Leer en español: ¿Por qué permitir el acceso a tu casa a un asistente virtual es un riesgo?
However, according to the same company, by 2019 almost 6.1 billion people will have a Smartphone, so access to the Internet will also increase; and, of course, to the assistants who come configured in these.
From mobile to home
When in 2011 Apple innovated with the introduction of Siri as the first personal assistant on a cell phone, many of the big entrepreneurs saw in this invention the perfect way to take human needs to another level.
Over time, other large technological empires began to implement their own virtual "secretaries". In 2014, it was Microsoft with Cortana and then Google with its Assistant of the same name, in 2016.
But, this new technology did not end there. In parallel, the virtual assistants increased their spectrum to get out of simple small devices, and to control, even, a house in its entirety.
An example of this is Alexa, the Amazon virtual assistant that appeared in 2014 along with the Amazon Echo smart speakers. With this technology, the user could play music, set the alarm clock, among other tasks that could also be done from the cell phone.
However, it had a plus: turn on the TV, close automated curtains and even control the movement of the main door of the house.
What in the past seemed impossible, with Alexa became a reality.
A stranger at home
Of course, the competition was not going to settle for seeing Amazon succeed, especially in the homes of the United States and part of Europe. Therefore, at the end of 2016, Google decided to enter the home assistants' career with the 'Google Home'. This new device emulated Alexa perfectly, but with a much more stylized touch, worthy of the internet multinational.
However, like all technology and innovation, the risks of entrusting the operation of a house in the hands of a machine are not non-existent.
For a software to reach perfection dozens of updates and developers working on them are necessary. Even with all this, such excellence is almost impossible to achieve.
This is why it was not a surprise, but a wake-up call, a problem that Alexa recently showed, in relation to its voice synchronization.

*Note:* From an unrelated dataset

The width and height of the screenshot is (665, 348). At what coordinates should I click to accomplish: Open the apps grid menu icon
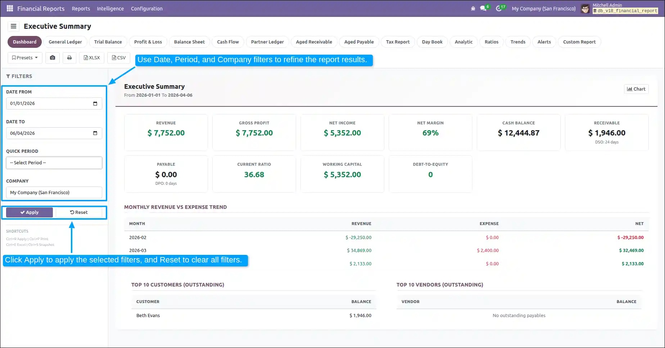(10, 8)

A few days ago, a couple from Portland, Oregon (USA), reported that the virtual assistant recorded a private conversation with his partner and sent it to several of his contacts at random; all this, without the consent of the couple.
According to the newspaper La Vanguardia "sometimes the virtual assistant confuses the command order with other similar words". So, even unintentionally, a person can activate the technological device accidentally, without having to say "Alexa", in the case of Amazon, or "Ok, Google", in Google Home.
An inconvenience to which is added, also, that of the electronic pirates.
The 'Dolphin Attack"
Recently, new malware was known to directly attack virtual assistants, both on mobile and home devices.
The 'Dolphin Attack' (Dolphin Attack) is a new technique that the most experienced hackers are using to steal personal information, without the users being able to notice it.
Just as dolphins can hear sounds that are totally imperceptible to human ears, electronic pirates send by means of text messages, videos or music, noises that, coded, first activate the attendees and then send orders to them.
For example, without realizing it, a person may be giving their personal information to a stranger, while laughing for a video they are viewing on the internet.
The discovery was made by Chinese and American researchers, who for more than two years have been conducting experiments that demonstrate the feasibility to develop and execute this type of malicious software.
"In the wrong hands, technology could be used to unlock doors, transfer money or buy things online, simply with the music played on the radio," says the New York Times.
In addition, with the inclusion of voice assistants such as Siri, in the Mac, or Cortana in PC's with Windows, it is also left to the luck the files that, hypothetically, are more secure in a computer than in a cell phone.
In any case, the decision remains with the user: doing things for himself or trusting his life in the hands of a personal assistant and taking the risks that this would bring.
Latin American Post | Christopher Ramírez Hernández
Translated from "¿Por qué permitir el acceso a tu casa a un asistente virtual es un riesgo?"